There is a tendency for humans to donate things they have or personally like. In Poland, we visited warehouses packed with donations from well-intending donors from all over the world. Every donation isn’t automatically transported into Ukraine. The reason has to do with the complexity involved with border crossings and related expenses such as gas. On average, 18-wheeler semi-trucks wait in line for 3 days at the border before being allowed to cross and spend 7 days waiting to return. Each time a driver crosses the border, his passport is stamped, and it takes two months to get a new passport. As a result, careful consideration must be given as to what goes when.

August Mission’s solution has been to first identify items immediately needed and then to transport them in commercial vans with humanitarian labels which are permitted to cross the border in a matter of hours rather than days or weeks. Its drivers further minimize time at the border because the frequent crossings allow them to stay current with the constantly changing documentation requirements.

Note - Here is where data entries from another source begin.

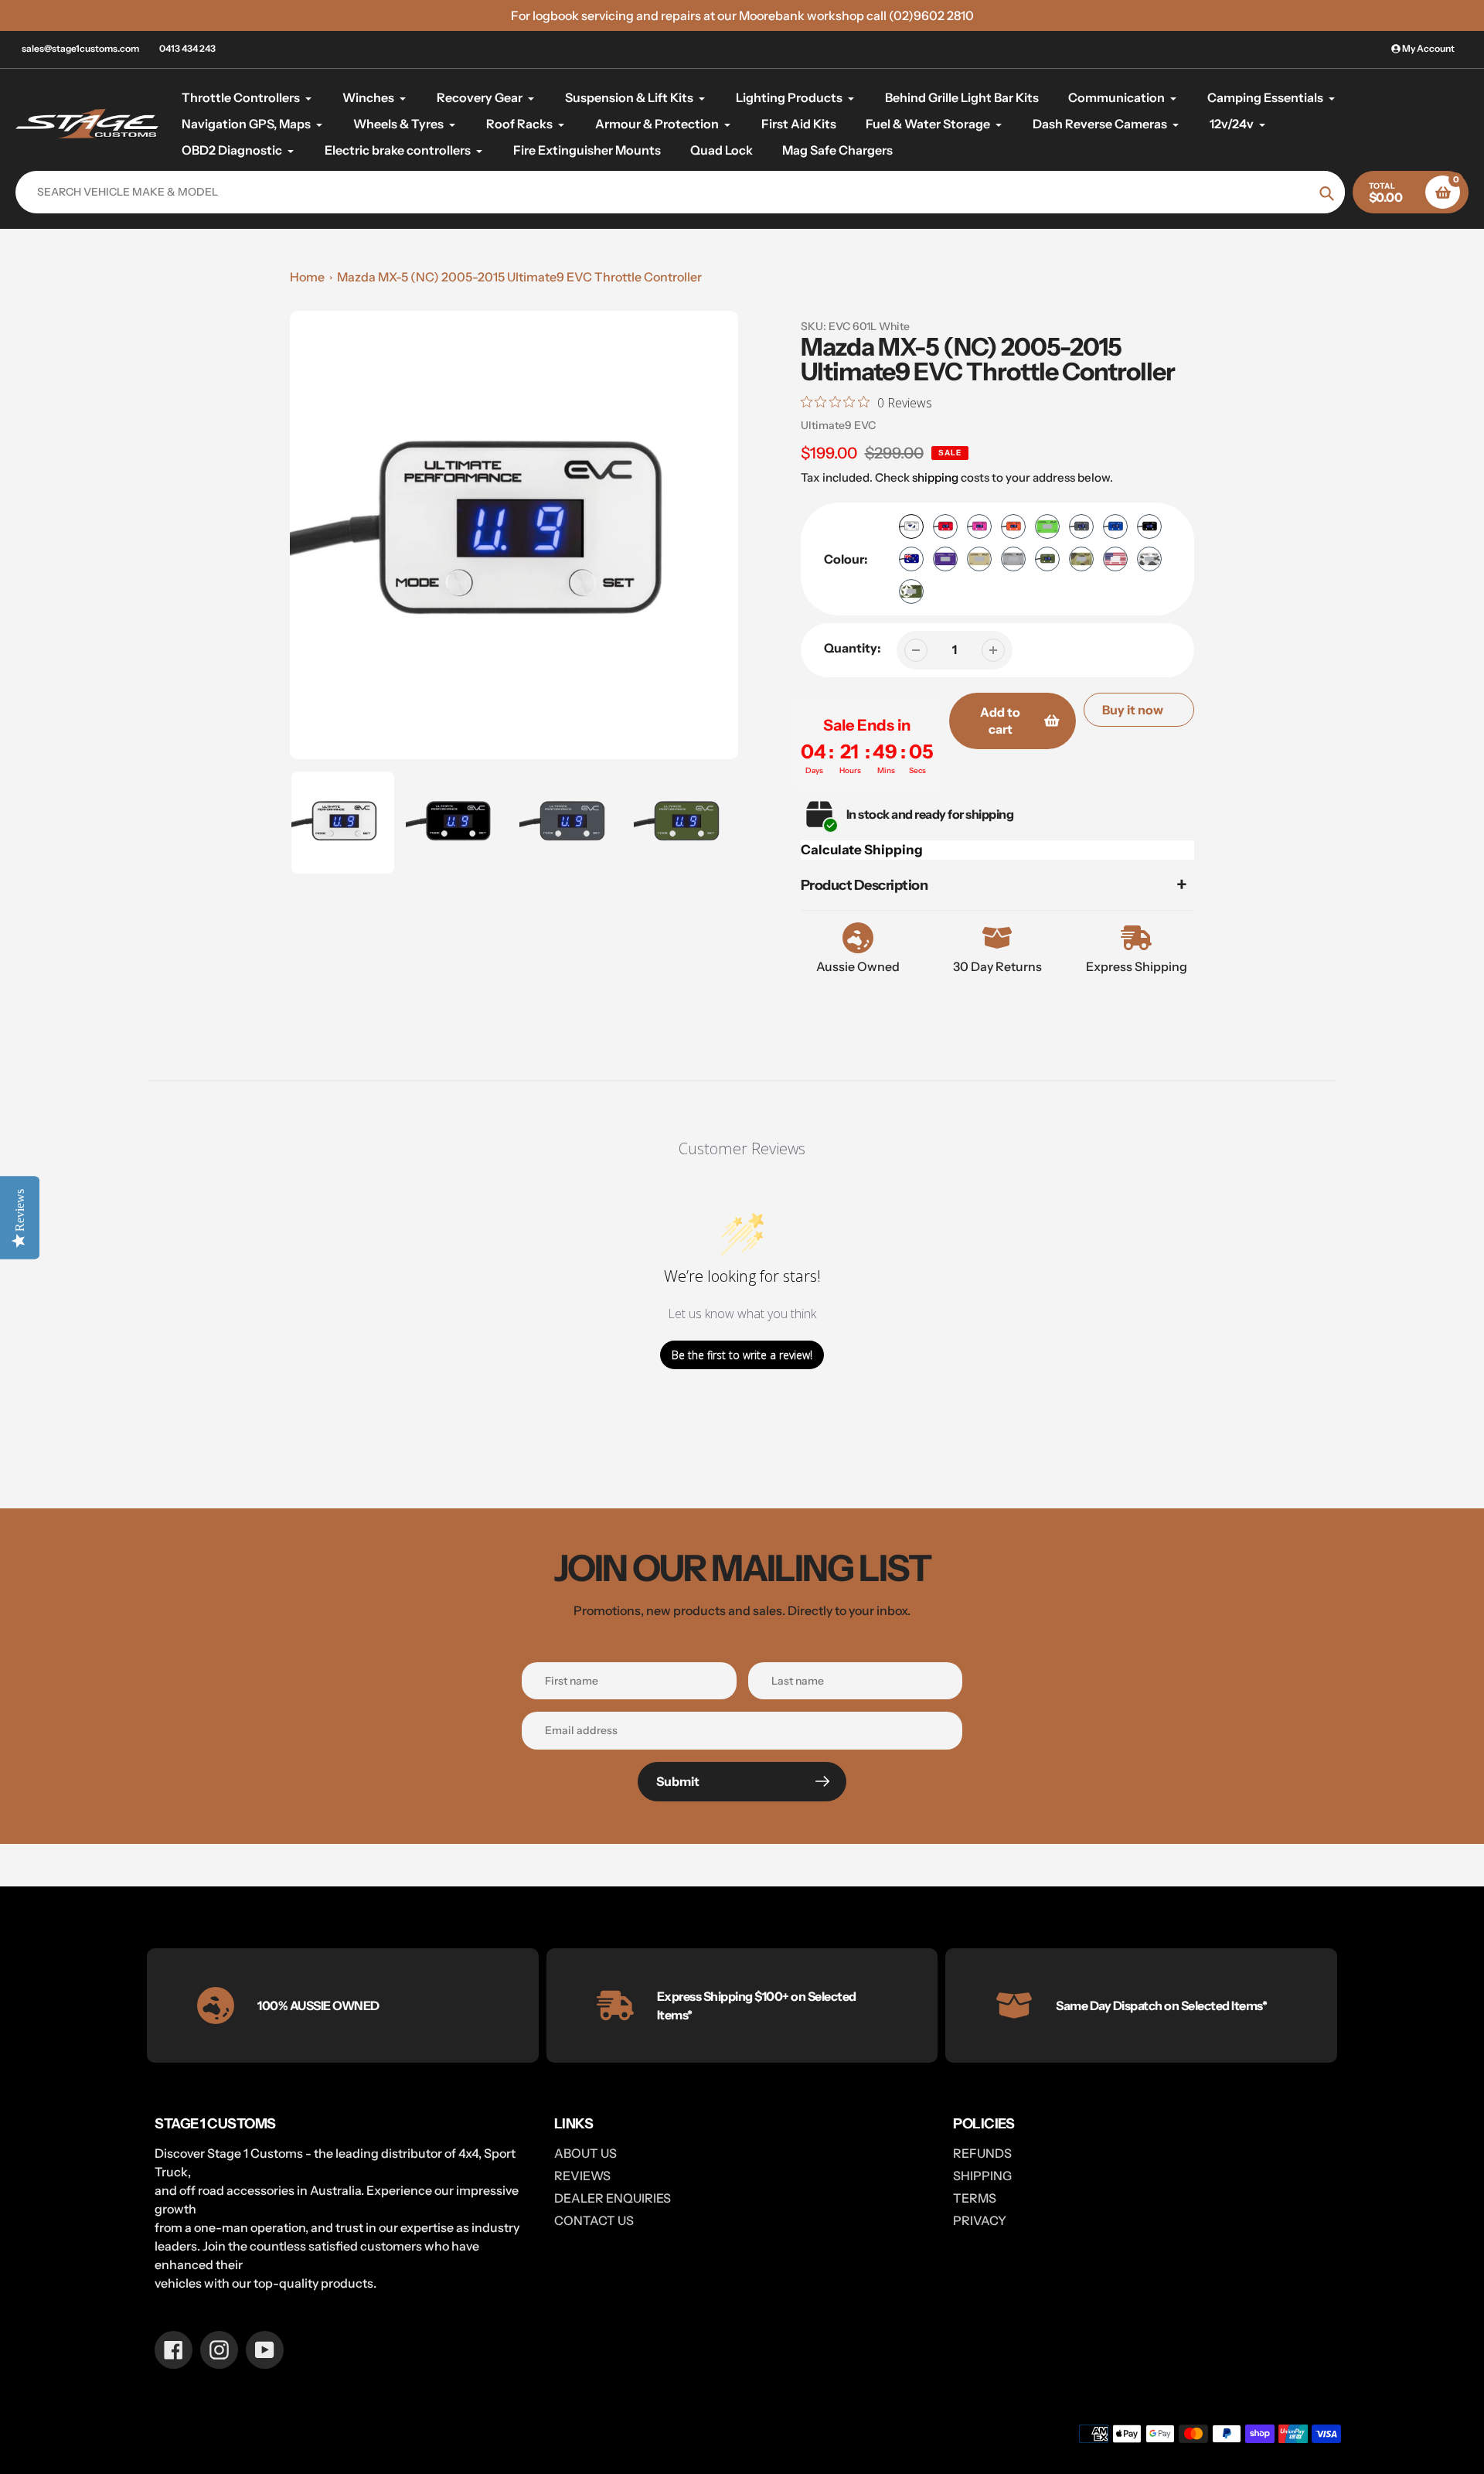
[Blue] (1115, 526)
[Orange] (1013, 526)
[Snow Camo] (1149, 559)
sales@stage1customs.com (80, 48)
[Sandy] (979, 559)
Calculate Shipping (862, 849)
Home (307, 277)
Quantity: (852, 648)
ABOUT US (585, 2153)
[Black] (1149, 526)
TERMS (974, 2198)
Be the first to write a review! (742, 1355)
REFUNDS (982, 2153)
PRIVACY (979, 2220)
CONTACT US (594, 2220)
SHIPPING (982, 2175)
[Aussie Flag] (911, 559)
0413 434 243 (187, 48)
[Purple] (945, 559)
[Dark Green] (1047, 559)
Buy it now (1132, 709)
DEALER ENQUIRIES (612, 2198)
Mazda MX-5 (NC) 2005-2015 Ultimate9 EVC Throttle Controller (519, 277)
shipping (935, 477)
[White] (911, 526)
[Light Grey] (1013, 559)
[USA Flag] (1115, 559)
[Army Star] (911, 591)
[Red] (945, 526)
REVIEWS (582, 2175)
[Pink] (979, 526)
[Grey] (1081, 526)
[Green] (1047, 526)
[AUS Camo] (1081, 559)
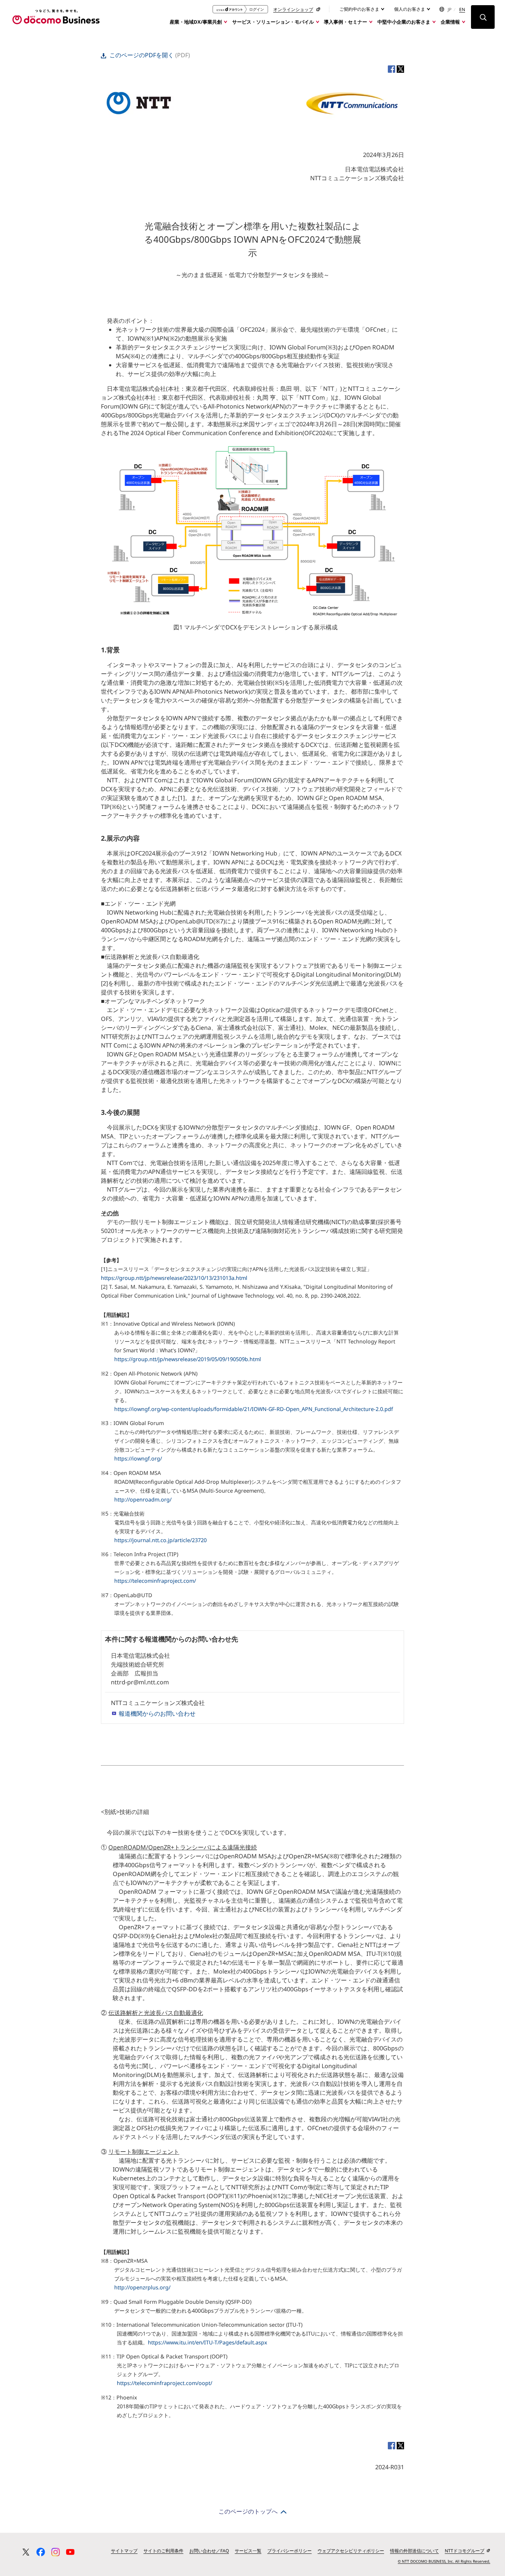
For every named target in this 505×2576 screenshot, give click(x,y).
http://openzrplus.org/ (142, 2287)
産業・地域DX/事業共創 (196, 21)
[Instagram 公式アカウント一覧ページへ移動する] (55, 2552)
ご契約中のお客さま (359, 9)
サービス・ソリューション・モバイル (273, 21)
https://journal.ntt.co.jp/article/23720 (160, 1540)
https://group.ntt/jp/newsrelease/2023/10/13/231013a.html (174, 1277)
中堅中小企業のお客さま (403, 21)
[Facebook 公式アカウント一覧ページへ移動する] (40, 2552)
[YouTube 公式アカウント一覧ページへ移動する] (70, 2552)
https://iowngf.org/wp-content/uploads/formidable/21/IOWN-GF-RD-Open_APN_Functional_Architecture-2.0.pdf (253, 1408)
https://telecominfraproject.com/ (155, 1580)
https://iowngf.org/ (138, 1458)
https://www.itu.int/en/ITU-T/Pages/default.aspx (207, 2342)
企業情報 (450, 21)
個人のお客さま (410, 9)
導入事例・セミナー (345, 21)
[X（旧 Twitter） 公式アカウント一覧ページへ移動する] (25, 2552)
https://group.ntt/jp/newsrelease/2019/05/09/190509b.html (187, 1359)
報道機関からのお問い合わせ (157, 1713)
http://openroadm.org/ (143, 1499)
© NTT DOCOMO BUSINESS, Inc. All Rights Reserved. (444, 2561)
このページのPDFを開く (141, 55)
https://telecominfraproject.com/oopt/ (164, 2383)
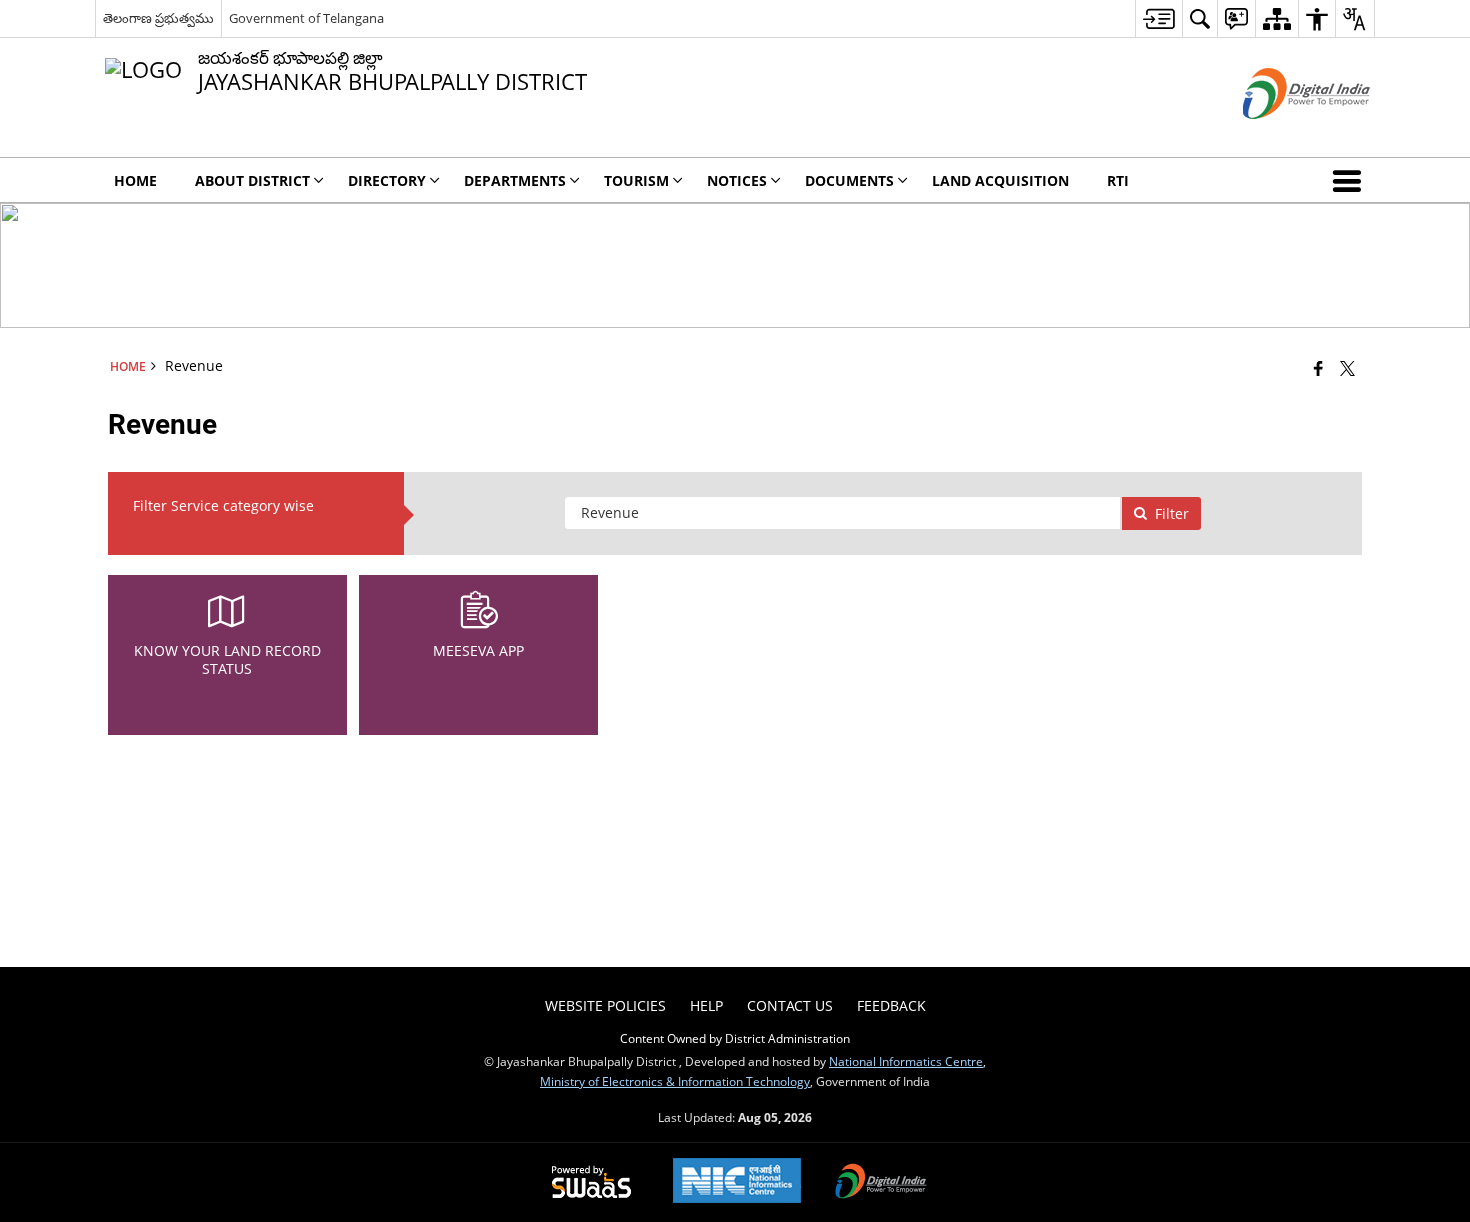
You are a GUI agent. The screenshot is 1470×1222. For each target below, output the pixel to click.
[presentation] (842, 513)
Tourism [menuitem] (636, 180)
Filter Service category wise (223, 505)
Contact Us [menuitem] (790, 1005)
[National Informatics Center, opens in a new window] (737, 1182)
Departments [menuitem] (515, 180)
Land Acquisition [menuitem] (1000, 180)
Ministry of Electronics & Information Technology (675, 1081)
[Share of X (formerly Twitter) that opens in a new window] (1347, 368)
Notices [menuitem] (737, 180)
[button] (1351, 180)
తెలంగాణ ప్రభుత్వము (158, 18)
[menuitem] (1158, 18)
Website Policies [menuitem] (605, 1005)
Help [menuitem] (706, 1005)
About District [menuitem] (252, 180)
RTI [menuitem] (1118, 180)
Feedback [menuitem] (891, 1005)
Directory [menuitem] (387, 180)
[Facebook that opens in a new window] (1318, 368)
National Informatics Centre (906, 1061)
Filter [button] (1172, 513)
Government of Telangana (306, 18)
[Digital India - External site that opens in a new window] (1281, 135)
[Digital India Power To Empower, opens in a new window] (881, 1183)
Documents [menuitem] (849, 180)
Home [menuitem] (135, 180)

August Mission fully loads each van so to maximize each border crossing.

On our last day in Warsaw, we met Bruce Roberts the CEO & Founder of August Mission. He encouraged us to tell others about August Mission’s response to the largest and fastest humanitarian crisis in recent times. Given the significant internal displacement, massive destruction and ongoing war, its work is far from over.

In a land where there has been so much historical suffering, the Polish and Ukrainian citizens are treating each other with kindness and exhibiting the best of humanity. Their spirit is unwavering and capacity to make the best of things admirable. Also awe-inspiring are the steadfast volunteers who have come from all corners of the world — including Russia. If you would like to contribute to the aid effort, please consider donating to August Mission. August Mission’s expertise on the ground gets people in need the items they most need. Here is the link to donate (please write “Better” in the “What is this donation for?” field).

Thank you. Dziękuję. Дякую.
Rachel & Asher Waimon
Winnetka, IL

August Mission is a U.S.-based non-governmental organization that works with the Polish government and other local organizations, such as the Front Pomocy Ukraine (FPU), to provide Ukrainian refugees and displaced persons with goods and medical care. It arrived in Warsaw on Feb 25th with 1400 pounds of medical supplies and has been a central part of the humanitarian effort. August Mission is committed to reducing human suffering by developing solutions to the complex problems associated with lawful humanitarian support, recovery, and resettlement of displaced persons, persecuted groups/individuals and those left behind.